=== Data records ===

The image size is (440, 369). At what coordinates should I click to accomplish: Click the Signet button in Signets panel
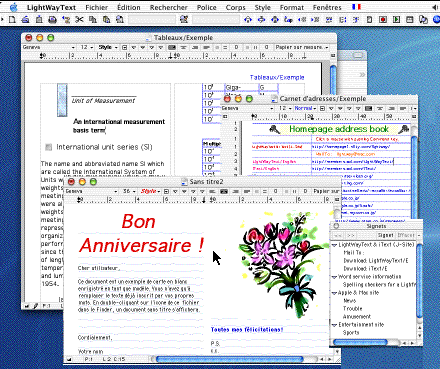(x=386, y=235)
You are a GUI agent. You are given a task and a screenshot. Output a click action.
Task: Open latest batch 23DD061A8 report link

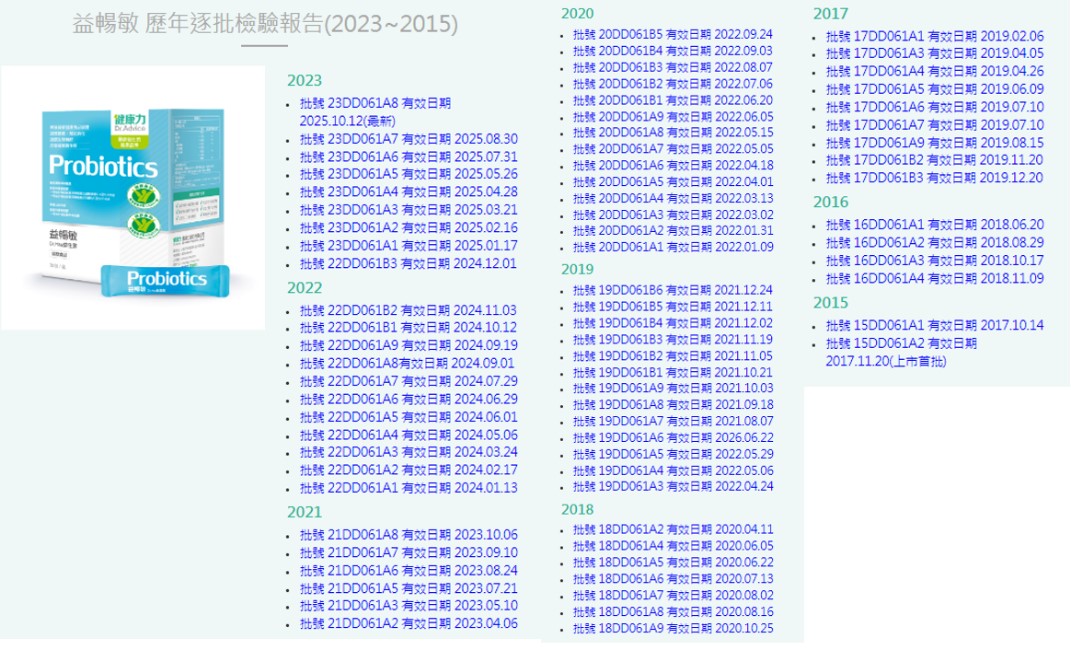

===
=== Data records ===

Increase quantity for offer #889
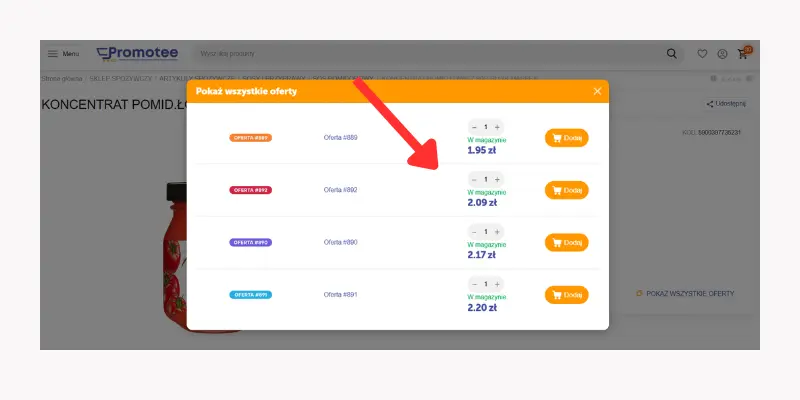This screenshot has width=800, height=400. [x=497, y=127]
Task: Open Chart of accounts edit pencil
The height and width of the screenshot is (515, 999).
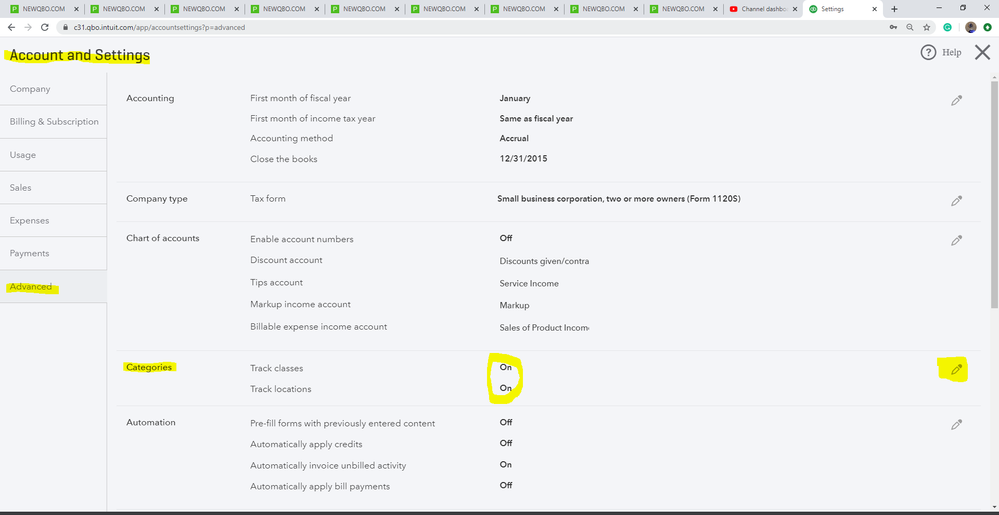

===

# Activity
For the material above, reproduce exactly the lines from the line with "You are a GUI" to the line with "Task: Open latest batch 23DD061A8 report link", inclusive, and exclude all others.

# Exercise solution
You are a GUI agent. You are given a task and a screenshot. Output a click action.
Task: Open latest batch 23DD061A8 report link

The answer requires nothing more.